The potential use cases for Generative AI provide useful insights into the many ways that humans and machines might complement each other’s work in the not-too-distant future.

To take just one example, a leadership team within a business may commission a market report before making a decision on launching a new product. Such a report will require staff to compile data from a multitude of sources before creating the kind of narrative that turns information into actionable intelligence.

A Generative AI tool can produce the report in a fraction of the time while also drawing on data resources that researchers might not consider. What you get is a more comprehensive document.

That doesn’t, however, mean that people are out of the picture. The report still has to be checked for accuracy and more importantly, it is humans who will use the findings to make strategic decisions.

In a different context, Generative AI is already being used to create marketing collateral in the form of ad copy, press releases and imagery. This can be created rapidly and deployed not across a full range of channels while also being targeted in bespoke formats to small, carefully identified subsets of consumers. Again, it is the marketers who direct the campaign. The software simply makes them more productive.

Increasingly, AI designed to produce software code will exponentially increase the output of companies in the digital economy. Freed from coding, engineers can focus on designing products.

So what will this mean? Well, in a recent Forbes article, Joanne Chen, a general partner at Foundation Capital put it simply. AI will be a force multiplier for human intelligence and productivity.

There are, however, questions that remain to be answered. In the same Forbes piece, contributor Maren Thomas Bannon acknowledged that in many cases, humans will be there to assist the software rather than the other way round.

For example, in the case of decision-making software – the kind of tool that is already being used to optimise supply chains or enable dynamic pricing – most of the decisions might be made by the machine, with people on hand only to ensure the AI is making the right calls.

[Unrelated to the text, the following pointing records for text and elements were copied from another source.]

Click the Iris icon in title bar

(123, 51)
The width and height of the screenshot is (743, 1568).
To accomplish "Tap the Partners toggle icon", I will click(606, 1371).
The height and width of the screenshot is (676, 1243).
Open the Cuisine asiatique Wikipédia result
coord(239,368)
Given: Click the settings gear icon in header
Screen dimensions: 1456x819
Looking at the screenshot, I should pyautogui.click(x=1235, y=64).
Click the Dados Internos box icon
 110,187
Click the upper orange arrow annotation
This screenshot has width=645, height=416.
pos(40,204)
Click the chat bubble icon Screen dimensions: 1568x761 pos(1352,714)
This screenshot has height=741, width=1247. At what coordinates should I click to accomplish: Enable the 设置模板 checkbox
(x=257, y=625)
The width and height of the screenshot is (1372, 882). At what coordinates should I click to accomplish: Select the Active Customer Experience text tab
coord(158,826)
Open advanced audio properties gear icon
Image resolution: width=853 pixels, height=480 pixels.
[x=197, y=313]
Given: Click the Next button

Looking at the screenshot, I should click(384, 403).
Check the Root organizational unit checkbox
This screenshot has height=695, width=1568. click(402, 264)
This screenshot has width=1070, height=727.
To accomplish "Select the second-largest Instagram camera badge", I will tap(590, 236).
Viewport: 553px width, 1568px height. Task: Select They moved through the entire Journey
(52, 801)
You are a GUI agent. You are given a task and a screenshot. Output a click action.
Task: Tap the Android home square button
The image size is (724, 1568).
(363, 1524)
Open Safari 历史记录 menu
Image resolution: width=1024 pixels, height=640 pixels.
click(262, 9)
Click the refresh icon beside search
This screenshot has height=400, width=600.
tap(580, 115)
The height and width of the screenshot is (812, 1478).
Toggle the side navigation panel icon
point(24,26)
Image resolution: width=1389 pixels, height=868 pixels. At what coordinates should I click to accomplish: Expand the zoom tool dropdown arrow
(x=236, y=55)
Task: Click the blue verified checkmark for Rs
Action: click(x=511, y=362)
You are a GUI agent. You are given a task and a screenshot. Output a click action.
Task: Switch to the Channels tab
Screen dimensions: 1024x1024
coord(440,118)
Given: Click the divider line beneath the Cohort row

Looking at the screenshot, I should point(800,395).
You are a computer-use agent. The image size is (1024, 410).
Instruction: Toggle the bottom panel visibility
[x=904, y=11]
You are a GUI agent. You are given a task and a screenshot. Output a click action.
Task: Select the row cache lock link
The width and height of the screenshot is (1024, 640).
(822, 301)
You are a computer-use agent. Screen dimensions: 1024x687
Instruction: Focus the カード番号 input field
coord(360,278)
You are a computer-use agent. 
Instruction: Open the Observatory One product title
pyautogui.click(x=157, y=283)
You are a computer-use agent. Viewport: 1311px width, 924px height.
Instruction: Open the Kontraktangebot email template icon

In other cases, however – and the AI might be a kind of personal assistant for a human operator.

Taking the Right Road

So how can businesses navigate the options?

In a blog for the World Economic Forum, Ravin Jesuthasan, a transformation services leader at Mercer, recommends that businesses focus not on the technology itself in the first instance, but on the work that needs to be done.

What’s certain is that human employees will continue to be crucial to the success of organisations even as many repetitive tasks are being taken away and performed more efficiently by bots. So the question then is simply this. How best can objectives b? What combination of elements will result in the best outcomes? Once clear goals – such as increased productivity – have been established, the working processes can be designed.

Work will change, but it’s important to build an environment where people and AI complement each other.